— start of Data section —
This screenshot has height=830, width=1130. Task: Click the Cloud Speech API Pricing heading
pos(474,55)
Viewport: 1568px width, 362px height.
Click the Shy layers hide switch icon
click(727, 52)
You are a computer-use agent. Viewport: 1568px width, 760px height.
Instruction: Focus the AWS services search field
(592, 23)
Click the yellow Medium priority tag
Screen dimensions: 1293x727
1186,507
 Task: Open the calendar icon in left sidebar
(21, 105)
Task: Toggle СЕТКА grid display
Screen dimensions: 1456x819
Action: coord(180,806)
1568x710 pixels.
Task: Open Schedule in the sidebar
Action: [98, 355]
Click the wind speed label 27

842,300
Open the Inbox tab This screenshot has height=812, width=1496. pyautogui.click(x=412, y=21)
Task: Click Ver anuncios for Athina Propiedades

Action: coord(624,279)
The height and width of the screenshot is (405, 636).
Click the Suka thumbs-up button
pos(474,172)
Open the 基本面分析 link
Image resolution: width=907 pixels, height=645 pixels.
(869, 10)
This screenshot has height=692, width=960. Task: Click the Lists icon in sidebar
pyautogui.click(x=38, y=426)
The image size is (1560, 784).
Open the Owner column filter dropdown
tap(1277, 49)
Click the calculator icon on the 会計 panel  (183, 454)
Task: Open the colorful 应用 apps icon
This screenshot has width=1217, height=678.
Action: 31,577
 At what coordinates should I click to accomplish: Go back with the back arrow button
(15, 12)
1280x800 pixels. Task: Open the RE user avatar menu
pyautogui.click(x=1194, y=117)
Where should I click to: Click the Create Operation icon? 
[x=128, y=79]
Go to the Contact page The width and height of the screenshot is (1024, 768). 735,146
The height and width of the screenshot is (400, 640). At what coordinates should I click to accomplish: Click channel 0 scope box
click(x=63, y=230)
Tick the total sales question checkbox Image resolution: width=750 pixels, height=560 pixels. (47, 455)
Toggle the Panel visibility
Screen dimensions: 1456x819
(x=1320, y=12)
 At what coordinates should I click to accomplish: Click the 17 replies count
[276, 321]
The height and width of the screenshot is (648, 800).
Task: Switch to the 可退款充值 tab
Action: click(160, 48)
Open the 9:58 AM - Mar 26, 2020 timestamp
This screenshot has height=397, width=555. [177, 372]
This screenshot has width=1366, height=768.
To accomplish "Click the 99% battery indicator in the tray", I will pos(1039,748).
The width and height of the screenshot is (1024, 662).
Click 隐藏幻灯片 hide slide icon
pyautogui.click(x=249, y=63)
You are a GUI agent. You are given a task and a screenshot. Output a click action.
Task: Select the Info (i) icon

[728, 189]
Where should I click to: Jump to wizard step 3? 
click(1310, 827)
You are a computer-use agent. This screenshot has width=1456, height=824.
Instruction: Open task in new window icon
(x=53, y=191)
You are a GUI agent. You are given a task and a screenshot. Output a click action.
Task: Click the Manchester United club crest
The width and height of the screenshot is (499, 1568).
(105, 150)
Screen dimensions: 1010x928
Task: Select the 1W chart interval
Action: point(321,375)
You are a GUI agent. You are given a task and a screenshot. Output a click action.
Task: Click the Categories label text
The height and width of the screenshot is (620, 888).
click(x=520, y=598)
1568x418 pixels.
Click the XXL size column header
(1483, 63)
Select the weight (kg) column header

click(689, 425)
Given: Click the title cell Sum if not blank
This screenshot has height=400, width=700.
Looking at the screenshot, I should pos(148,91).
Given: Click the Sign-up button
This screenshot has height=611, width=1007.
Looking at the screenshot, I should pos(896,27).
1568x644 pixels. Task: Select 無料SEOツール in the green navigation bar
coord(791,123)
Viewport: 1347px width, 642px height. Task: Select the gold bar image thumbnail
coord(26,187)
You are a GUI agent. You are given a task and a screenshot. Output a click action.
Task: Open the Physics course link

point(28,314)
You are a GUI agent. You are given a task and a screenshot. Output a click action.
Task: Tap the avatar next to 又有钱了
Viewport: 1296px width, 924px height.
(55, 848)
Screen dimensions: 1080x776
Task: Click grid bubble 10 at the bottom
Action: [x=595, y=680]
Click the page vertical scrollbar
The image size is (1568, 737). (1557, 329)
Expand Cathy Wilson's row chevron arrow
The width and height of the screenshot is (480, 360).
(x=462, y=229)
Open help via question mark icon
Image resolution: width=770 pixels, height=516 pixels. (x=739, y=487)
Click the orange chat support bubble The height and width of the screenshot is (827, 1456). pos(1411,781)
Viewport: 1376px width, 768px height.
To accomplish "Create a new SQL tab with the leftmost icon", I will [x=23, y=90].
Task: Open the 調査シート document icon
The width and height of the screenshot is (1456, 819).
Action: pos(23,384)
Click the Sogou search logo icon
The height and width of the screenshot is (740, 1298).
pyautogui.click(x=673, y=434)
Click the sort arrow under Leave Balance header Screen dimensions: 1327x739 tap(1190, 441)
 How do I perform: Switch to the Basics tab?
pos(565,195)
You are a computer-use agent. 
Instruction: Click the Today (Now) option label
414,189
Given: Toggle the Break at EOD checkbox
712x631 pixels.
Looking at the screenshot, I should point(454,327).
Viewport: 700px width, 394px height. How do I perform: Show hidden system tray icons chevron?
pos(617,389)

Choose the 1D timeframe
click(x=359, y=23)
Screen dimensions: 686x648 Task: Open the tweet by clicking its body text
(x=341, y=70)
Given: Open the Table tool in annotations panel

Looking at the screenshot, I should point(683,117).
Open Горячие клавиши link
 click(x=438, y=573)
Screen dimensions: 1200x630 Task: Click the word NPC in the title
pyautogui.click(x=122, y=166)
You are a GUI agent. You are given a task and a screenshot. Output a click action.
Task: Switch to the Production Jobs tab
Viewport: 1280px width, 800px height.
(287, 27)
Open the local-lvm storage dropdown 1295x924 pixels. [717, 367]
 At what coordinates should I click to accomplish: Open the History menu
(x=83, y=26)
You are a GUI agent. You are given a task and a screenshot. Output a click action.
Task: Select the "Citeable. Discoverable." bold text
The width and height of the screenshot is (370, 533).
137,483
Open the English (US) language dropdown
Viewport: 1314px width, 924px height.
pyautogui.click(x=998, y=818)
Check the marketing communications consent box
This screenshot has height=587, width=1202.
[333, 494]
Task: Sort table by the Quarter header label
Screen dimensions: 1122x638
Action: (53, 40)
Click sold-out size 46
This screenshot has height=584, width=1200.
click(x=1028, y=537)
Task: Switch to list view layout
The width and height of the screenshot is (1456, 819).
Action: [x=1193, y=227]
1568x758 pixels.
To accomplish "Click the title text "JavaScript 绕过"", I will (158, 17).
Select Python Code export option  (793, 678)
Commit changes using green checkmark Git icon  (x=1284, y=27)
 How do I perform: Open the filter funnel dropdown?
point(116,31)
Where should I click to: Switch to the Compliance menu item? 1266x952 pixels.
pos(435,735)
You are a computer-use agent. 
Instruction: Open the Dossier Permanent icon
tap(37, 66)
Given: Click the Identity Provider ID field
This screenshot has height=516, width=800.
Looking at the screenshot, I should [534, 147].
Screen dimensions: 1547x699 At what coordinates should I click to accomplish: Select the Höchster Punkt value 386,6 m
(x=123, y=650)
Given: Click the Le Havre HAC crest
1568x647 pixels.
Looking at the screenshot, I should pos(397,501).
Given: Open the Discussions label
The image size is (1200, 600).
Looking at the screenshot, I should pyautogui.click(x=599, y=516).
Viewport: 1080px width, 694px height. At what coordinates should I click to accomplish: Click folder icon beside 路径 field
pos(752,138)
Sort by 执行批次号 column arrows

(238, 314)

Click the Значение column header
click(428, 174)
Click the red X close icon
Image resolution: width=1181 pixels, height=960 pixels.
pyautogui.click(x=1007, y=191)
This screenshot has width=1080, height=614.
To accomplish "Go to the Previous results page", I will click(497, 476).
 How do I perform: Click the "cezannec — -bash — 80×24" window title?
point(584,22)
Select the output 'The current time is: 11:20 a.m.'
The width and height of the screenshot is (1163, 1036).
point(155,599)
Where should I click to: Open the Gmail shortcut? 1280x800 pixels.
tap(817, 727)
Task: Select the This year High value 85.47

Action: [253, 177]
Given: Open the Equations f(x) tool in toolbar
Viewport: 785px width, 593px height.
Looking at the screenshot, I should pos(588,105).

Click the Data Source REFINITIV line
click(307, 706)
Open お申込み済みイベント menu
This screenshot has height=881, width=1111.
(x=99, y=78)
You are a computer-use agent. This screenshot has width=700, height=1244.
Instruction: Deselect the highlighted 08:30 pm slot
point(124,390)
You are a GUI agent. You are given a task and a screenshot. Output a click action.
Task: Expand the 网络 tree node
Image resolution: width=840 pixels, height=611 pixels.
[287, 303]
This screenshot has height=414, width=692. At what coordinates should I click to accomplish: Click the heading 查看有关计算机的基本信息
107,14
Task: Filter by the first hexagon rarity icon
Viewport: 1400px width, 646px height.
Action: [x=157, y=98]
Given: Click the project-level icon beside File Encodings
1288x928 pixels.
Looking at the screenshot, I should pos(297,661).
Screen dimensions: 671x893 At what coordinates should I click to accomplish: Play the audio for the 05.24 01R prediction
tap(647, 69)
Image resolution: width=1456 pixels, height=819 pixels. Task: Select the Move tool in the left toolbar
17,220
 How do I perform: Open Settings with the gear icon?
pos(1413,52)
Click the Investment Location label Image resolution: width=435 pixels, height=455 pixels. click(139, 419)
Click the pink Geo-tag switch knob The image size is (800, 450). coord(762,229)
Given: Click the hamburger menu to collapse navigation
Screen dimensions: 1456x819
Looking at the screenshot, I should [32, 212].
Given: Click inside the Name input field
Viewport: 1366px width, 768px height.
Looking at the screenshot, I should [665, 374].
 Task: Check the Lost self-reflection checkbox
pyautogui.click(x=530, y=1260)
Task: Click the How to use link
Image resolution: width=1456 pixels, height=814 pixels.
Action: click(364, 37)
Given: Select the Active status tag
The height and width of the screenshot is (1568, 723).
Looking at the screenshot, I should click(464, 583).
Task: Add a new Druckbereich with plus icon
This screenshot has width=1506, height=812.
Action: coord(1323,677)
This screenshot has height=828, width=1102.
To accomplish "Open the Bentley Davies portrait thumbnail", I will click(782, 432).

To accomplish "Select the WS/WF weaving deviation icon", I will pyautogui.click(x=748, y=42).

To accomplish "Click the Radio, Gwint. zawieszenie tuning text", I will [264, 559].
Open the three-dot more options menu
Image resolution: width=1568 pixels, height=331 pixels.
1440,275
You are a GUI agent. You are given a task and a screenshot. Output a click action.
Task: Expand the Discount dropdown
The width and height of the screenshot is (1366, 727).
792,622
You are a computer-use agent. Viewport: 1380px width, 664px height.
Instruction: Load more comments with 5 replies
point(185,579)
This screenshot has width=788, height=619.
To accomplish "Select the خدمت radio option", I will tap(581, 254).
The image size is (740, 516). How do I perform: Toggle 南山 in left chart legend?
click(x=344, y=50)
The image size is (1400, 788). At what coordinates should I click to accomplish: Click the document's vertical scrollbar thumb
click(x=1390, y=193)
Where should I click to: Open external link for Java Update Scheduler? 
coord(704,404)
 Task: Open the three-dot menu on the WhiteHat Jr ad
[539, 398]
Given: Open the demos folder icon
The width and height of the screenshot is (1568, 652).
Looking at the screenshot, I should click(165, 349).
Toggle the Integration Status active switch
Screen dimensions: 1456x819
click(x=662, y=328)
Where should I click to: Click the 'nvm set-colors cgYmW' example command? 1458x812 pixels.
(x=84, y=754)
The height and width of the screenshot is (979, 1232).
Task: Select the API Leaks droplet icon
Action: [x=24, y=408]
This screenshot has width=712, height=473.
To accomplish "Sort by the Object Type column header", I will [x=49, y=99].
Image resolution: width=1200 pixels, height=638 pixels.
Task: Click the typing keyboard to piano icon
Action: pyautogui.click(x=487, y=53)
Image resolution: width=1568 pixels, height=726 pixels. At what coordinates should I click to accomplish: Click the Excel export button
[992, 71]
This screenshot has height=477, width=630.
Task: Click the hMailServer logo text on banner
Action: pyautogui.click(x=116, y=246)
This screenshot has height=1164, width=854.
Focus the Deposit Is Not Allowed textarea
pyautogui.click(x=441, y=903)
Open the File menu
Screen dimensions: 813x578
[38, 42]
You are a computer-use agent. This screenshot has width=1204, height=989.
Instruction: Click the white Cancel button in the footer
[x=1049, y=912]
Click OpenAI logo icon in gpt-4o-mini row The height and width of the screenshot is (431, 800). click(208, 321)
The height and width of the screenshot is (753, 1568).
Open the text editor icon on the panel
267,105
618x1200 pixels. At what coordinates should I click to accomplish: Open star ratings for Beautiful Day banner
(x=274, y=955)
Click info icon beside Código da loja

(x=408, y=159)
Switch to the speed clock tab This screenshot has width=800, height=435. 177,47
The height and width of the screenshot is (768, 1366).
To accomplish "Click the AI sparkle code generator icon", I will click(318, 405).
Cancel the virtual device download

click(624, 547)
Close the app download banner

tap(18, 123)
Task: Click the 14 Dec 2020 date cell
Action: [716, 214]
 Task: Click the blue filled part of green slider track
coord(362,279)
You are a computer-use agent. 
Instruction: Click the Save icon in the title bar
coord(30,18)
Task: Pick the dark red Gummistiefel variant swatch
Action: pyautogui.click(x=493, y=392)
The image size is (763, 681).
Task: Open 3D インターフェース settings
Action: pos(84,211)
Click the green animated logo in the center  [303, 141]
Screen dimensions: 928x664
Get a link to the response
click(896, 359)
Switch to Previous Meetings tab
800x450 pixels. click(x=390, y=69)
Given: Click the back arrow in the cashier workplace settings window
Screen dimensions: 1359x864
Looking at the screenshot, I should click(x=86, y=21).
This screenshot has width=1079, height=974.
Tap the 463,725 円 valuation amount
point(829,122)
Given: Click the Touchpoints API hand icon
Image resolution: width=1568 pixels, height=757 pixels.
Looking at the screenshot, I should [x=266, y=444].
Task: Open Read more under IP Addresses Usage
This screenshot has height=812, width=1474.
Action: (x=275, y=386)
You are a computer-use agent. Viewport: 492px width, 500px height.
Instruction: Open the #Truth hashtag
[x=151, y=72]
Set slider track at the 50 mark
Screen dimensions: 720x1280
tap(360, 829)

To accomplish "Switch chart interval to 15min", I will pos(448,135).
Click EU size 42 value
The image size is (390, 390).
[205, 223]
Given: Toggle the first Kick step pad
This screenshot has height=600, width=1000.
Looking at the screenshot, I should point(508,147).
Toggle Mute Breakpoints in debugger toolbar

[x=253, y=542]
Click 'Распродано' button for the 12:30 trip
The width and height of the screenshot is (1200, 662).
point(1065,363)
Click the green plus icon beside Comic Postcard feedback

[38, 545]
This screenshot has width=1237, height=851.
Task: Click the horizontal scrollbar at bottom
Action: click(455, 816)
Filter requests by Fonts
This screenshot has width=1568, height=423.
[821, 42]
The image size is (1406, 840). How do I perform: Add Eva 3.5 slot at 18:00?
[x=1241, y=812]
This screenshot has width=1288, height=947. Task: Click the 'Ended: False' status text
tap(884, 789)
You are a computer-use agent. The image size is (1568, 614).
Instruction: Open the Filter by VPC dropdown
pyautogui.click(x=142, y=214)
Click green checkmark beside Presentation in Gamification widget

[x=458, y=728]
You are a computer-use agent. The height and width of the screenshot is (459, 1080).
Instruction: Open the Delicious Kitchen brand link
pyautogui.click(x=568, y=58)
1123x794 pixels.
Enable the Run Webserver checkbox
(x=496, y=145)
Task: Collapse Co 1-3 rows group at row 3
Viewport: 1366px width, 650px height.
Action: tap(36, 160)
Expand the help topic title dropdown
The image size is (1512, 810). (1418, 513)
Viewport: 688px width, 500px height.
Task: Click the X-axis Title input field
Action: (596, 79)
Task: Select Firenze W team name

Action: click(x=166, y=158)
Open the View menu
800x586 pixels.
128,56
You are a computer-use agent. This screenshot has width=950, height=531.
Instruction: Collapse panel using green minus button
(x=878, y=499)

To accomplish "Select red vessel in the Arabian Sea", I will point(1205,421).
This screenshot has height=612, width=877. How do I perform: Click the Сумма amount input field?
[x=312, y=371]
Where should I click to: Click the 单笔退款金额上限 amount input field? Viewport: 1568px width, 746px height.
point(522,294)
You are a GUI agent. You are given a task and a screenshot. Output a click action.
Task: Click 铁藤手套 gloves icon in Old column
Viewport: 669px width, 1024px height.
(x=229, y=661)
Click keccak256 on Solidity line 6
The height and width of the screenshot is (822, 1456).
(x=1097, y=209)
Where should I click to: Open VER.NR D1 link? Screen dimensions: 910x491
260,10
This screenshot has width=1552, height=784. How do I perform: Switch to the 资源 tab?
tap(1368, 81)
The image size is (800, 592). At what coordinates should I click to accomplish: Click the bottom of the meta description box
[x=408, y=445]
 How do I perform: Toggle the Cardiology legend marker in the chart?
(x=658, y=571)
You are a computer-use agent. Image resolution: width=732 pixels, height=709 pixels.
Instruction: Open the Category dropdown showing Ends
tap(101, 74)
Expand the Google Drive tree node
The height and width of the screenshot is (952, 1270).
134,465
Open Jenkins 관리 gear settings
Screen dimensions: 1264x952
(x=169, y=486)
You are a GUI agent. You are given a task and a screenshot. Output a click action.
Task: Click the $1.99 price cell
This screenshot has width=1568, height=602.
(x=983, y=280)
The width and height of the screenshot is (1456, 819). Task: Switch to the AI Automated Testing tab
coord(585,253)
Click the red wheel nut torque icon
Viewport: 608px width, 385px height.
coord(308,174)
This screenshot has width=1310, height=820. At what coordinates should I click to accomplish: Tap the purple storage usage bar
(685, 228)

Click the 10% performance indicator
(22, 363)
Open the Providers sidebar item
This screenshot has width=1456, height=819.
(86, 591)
— end of Data section —
# What you are asked to do
Rewrite the stretch of items from the line containing "Given: Open the Equations" through the line containing "Action: click(364, 37)", swapping "hamburger menu" for "menu button" and leaving everything else as it is.

# Finished answer
Given: Open the Equations f(x) tool in toolbar
Viewport: 785px width, 593px height.
Looking at the screenshot, I should pos(588,105).

Click the Data Source REFINITIV line
click(307, 706)
Open お申込み済みイベント menu
This screenshot has height=881, width=1111.
(x=99, y=78)
You are a computer-use agent. This screenshot has width=700, height=1244.
Instruction: Deselect the highlighted 08:30 pm slot
point(124,390)
You are a GUI agent. You are given a task and a screenshot. Output a click action.
Task: Expand the 网络 tree node
Image resolution: width=840 pixels, height=611 pixels.
[287, 303]
This screenshot has height=414, width=692. At what coordinates should I click to accomplish: Click the heading 查看有关计算机的基本信息
107,14
Task: Filter by the first hexagon rarity icon
Viewport: 1400px width, 646px height.
Action: [x=157, y=98]
Given: Click the project-level icon beside File Encodings
1288x928 pixels.
Looking at the screenshot, I should pos(297,661).
Screen dimensions: 671x893 At what coordinates should I click to accomplish: Play the audio for the 05.24 01R prediction
tap(647, 69)
Image resolution: width=1456 pixels, height=819 pixels. Task: Select the Move tool in the left toolbar
17,220
 How do I perform: Open Settings with the gear icon?
pos(1413,52)
Click the Investment Location label Image resolution: width=435 pixels, height=455 pixels. click(139, 419)
Click the pink Geo-tag switch knob The image size is (800, 450). coord(762,229)
Given: Click the menu button to collapse navigation
Screen dimensions: 1456x819
Looking at the screenshot, I should [32, 212].
Given: Click inside the Name input field
Viewport: 1366px width, 768px height.
Looking at the screenshot, I should [665, 374].
 Task: Check the Lost self-reflection checkbox
pyautogui.click(x=530, y=1260)
Task: Click the How to use link
Image resolution: width=1456 pixels, height=814 pixels.
Action: click(364, 37)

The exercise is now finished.